Paré un momento "al baño", me tranquilicé y volví a la carrera pensando que las cosas mejorarían con el paso del tiempo y así ocurrió; iban cayendo los kilómetros, me iba sintiendo mejor y aunque el ritmo no se incrementaba, mis sensaciones empezaban a parecerse a las normales, salvo que para meter oxígeno a la sangre, tenía que respirar fuerte y no pasarme de ritmo, porque me ahogaba. Llegué a la parte más bonita del recorrido, surcando la avenida en la que se ubica la mítica Puerta de la India en un recorrido de ida y vuelta, para luego enfilar el camino de regreso al estadio.
Empecé a pensar que el maratón ya estaba en el bote, que sólo había que aguantar, disfrutar y sobre todo, no pasarme de ritmo porque sería fatal; volví a recibir el ánimo de los míos y poco después de los voluntarios de Asics que habían montado un espectáculo de luces y sonido justo antes de completar la media en 1h55'48'', un ritmo lento, pero que me permitía seguir en la lucha.
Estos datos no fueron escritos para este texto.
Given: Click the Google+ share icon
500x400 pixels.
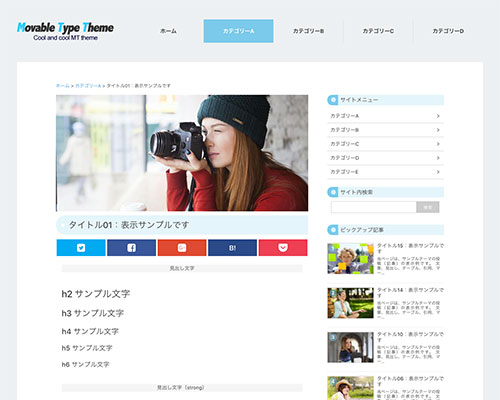Looking at the screenshot, I should (x=182, y=248).
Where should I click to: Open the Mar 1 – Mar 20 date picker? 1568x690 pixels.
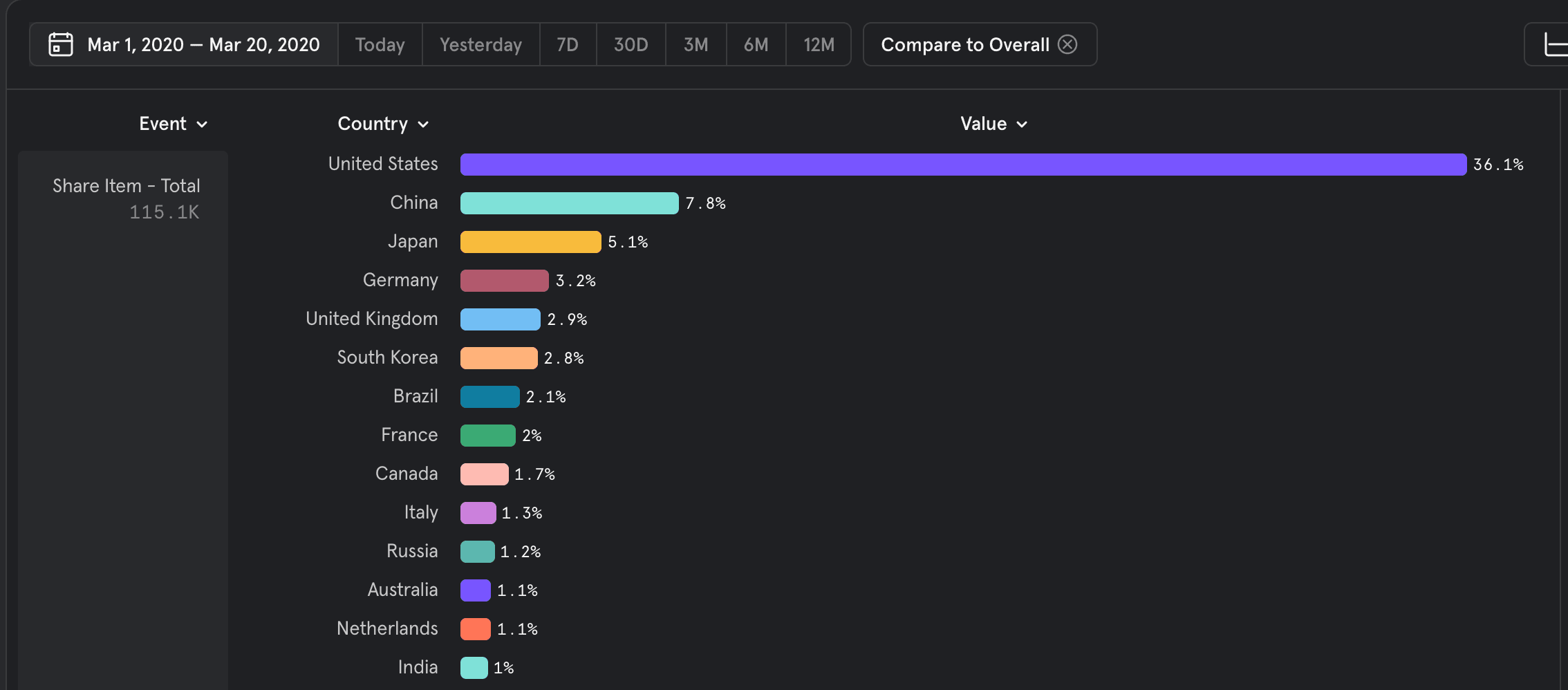(x=203, y=44)
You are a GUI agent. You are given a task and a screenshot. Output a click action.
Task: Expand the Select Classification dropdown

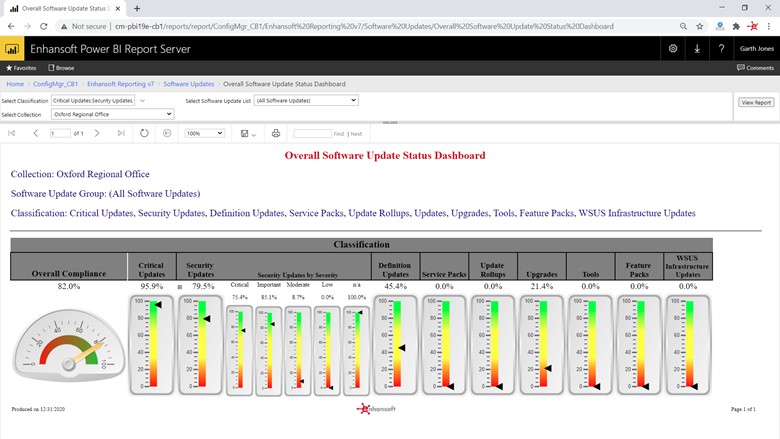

Empezaba la segunda vuelta con mejores sensaciones, el ritmo iba mejorando y ya se empezaba a atisbar el amanecer; otra vez me volvieron a animar, pero ahora ya no tenía intención de parar, tocaba completar la segunda vuelta y ganarme otra bonita medalla. Esta vez ya se podía disfrutar de la vista de la Puerta de la India y del recorrido por sus aledaños, a pesar de varios perros molestos, a los que acompañaron un poco más adelante un gran número de monos sueltos que se concentraban en una calle; era curioso, pero nada aconsejable para correr, pero bueno, ya me faltaban pocos kilómetros, mi ritmo había aumentado un poco y estaba "recogiendo cadáveres" constantemente.
Los último kilómetros fueron emocionantes, faltaba poco, estaba muy cansado, pero me resistía a bajar el ritmo, tenía que acabar bien, aunque parecía que el tiempo avanzaba despacio; por fin llegué a la avenida donde se ubcia el estadio, recibí de nuevo el apoyo de los Asics Boys y justo antes de cruzar la meta, la de mis amigos con los que pude compartir mi alegría. Crucé al meta en 3h48'19'' para completar mi 56º maratón, muy sufrido, pero sin embargo, no el peor de mi historial.
La experiencia india no ha sido la mejor de mi carrera, creo que cometí un error al elegir Delhi para correr, las condiciones son muy duras debido a la alta contaminación y el horario tampoco ayuda. Obviamente estoy contento por haber podido superar esta dura prueba, pero no creo que repita una experiencia similar en un futuro.